Scalable incremental building with dynamic task dependencies

August 29, 2018

Following up on our paper about the design of the PIE build DSL, a paper at the ASE 2018 conference, to be presented by Gabriël Konat next week, deals with the poor scalability of the Pluto algorithm we used for the implementation of PIE. Since the algorithm inspects the entire dependency graph, even if few nodes are affected by a change, there is a large overhead that becomes significant in large projects. This paper extends the Pluto algorithm with a bottom-up traversal of the dependency graph that only visits nodes affected by a change, dramatically reducing build times in most scenarios.
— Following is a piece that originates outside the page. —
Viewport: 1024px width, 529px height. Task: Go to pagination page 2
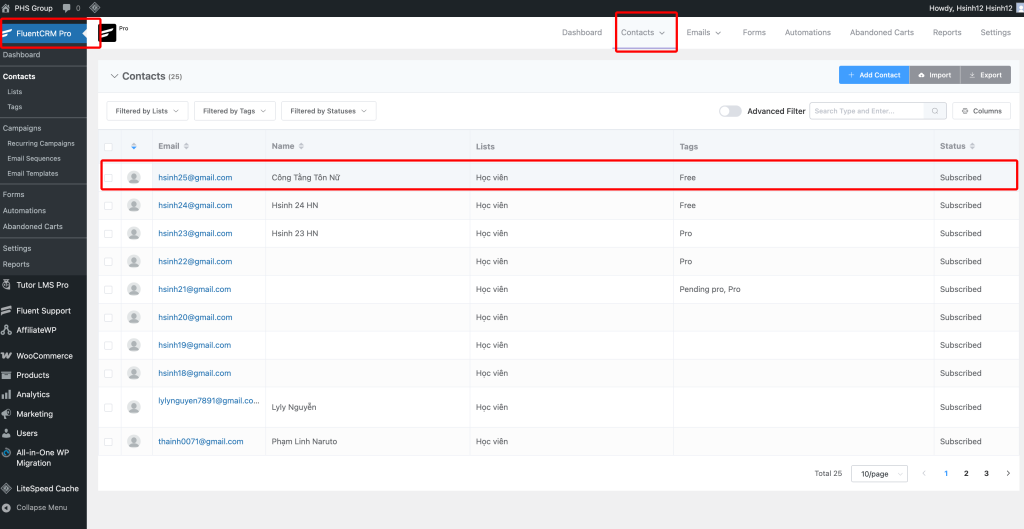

Gabriël Konat, Sebastian Erdweg, and Eelco Visser. 2018. Scalable incremental building with dynamic task dependencies. In Proceedings of the 33rd ACM/IEEE International Conference on Automated Software Engineering (ASE 2018). ACM, New York, NY, USA, 76-86. DOI: https://doi.org/10.1145/3238147.3238196

Abstract:

Incremental build systems are essential for fast, reproducible software builds. Incremental build systems enable short feedback cycles when they capture dependencies precisely and selectively execute build tasks efficiently. A much overlooked feature of build systems is the expressiveness of the scripting language, which directly influences the maintainability of build scripts. In this paper, we present a new incremental build algorithm that allows build engineers to use a full-fledged programming language with explicit task invocation, value and file inspection facilities, and conditional and iterative language constructs. In contrast to prior work on incrementality for such programmable builds, our algorithm scales with the number of tasks affected by a change and is independent of the size of the software project being built. Specifically, our algorithm accepts a set of changed files, transitively detects and re-executes affected build tasks, but also accounts for new task dependencies discovered during building. We have evaluated the performance of our algorithm in a real-world case study and confirm its scalability.